- Given passage:

#####

Welcome

This blog has been created to allow participants in the work/family conflict reading groups to discuss their thoughts about the books and/or the issue of negotiating the competing demands of work and family. Since you can read and post messages any time, you can participate at your leisure, making it easier for you to get the most out of our reading groups without necessarily adding to the tensions of managing work and family. I encourage you to use this venue for sharing your responses, relevant experiences and ideas for alternative ways of making work and family more compatible. The blog is meant to be a companion to our scheduled reading group meetings - an opportunity to get some feedback on ideas we have or express our opinion about something we are reading about in our book. Just as important, by participating on the blog, we can, at our convenience, begin the process of developing connections with each other.

Friday, November 9, 2007

Husbands create work

On page 211, there is a statement about husbands create more work around the house than they perform. This is soooo very true. I would clean house diligently when I was a "home mother" and my husband would come in and within one hour everything would be messed. I would just pick up after him figuring that he was only home a short time and family togetherness was important to me and the three children.

Now that he is retired, the house is one big mess. I'm still working and I get home to find the house in shambles. Now my patience isn't there as before because I feel he is home all the time and should pitch in more. I let it go as I don't want to cause a fight.

Any takers on this one?
Claire

3 comments:

Rhonda said...

but are you really letting it go? I just read in Redbook -yes that great source of academic data - that a recent research by Pew Research Center found that when asked what was most vital for a successful marriage, both men and women said "sharing household chores" more often than they cited kids, income or shared interests (Redbook, November 2007, p. 93). when you feel like your division of labor in the home is unfair, it is going to cause stress, which is ultimately going to affect your relationship, I would think. Besides, you must be exhausted. you work all day. why is it left up to you to pick up a "second shift" (see Arlie Hochschild, The Second Shift).

The trouble is, we are left as individuals to deal with something that is in fact a "social issue" - meaning that it is created, supported, even rewarded by the institutions and accompanying culture of our society. Ideally, we deal with this at the societal level - i.e. challenging gender ideologies, creating work-based rewards for fathers/husbands to contribute to the domestic sphere, equalizing the pay between men and women (and eliminating the stigma for men when they don't make more than their wives), challenging the market that continues to surround us with powerful messages about housework and who is supposed to do it, get rid of the pink and blue sections at toys are us, just to start. But until that happens, we are left to negoitate at home alone. support from like minded friends can help - they can give us reality checks when we worry that we might be asking to much or being unreasonable. counselors can help. real discussion, with real facts about how much time you are working - both paid and unpaid labor - compared to him and force a honest discussion about respect and fairness. and even recognition on women's part of how ideals of masculinity can shape men's responses to the housework issue -not to provide an excuse for behavior, but to provide understanding and recognize mutual costs to keeping things the same versus change.

#####

- Stored data:
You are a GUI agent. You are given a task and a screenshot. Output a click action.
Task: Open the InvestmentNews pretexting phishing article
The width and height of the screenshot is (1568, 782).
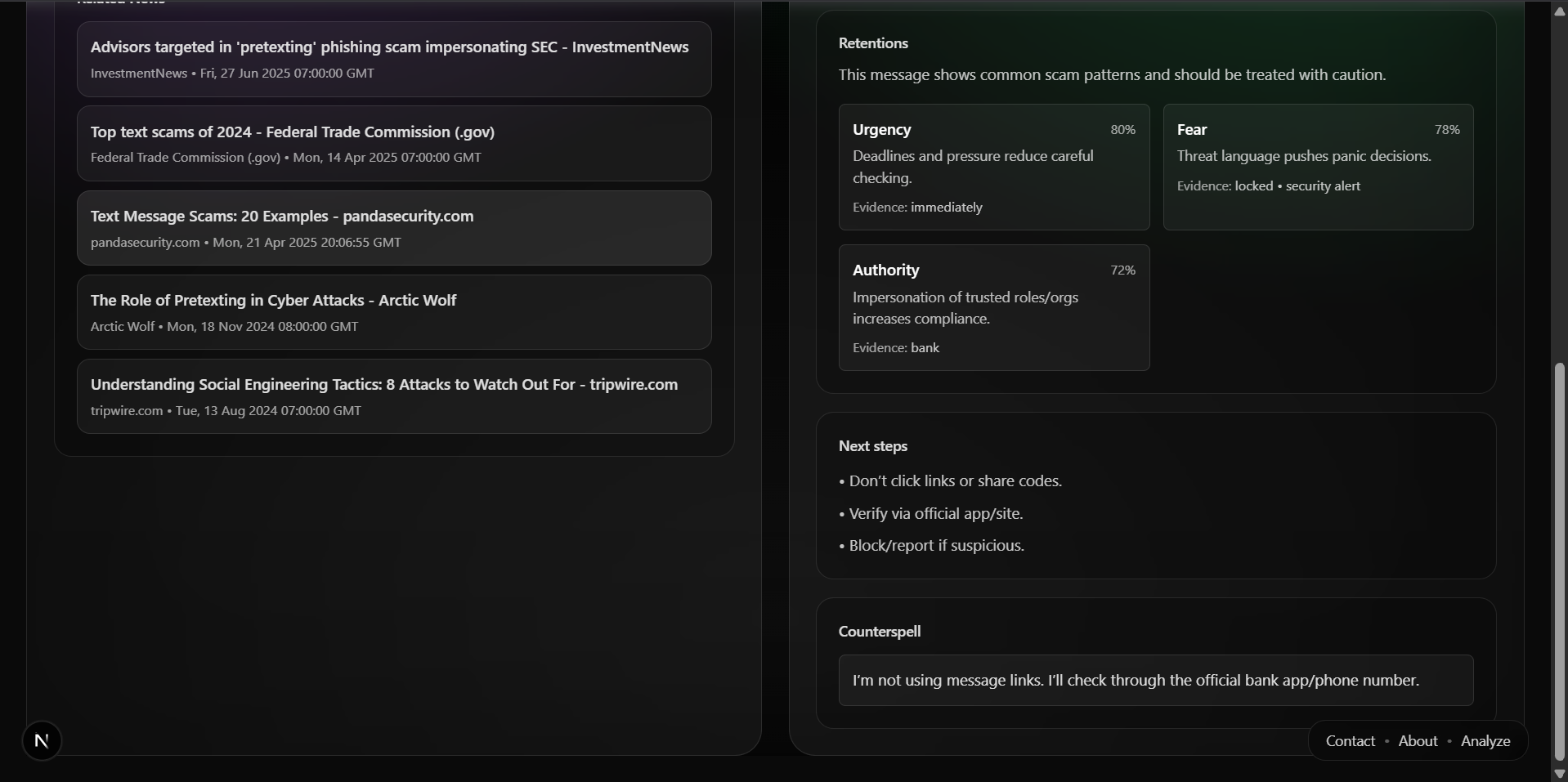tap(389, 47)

#####

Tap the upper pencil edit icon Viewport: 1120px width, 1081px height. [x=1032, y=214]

#####

- Exercise description: Repeat the part of the work/family blog text above from "On page 211, there" to "the three children." word for word.

- The reply:
On page 211, there is a statement about husbands create more work around the house than they perform. This is soooo very true. I would clean house diligently when I was a "home mother" and my husband would come in and within one hour everything would be messed. I would just pick up after him figuring that he was only home a short time and family togetherness was important to me and the three children.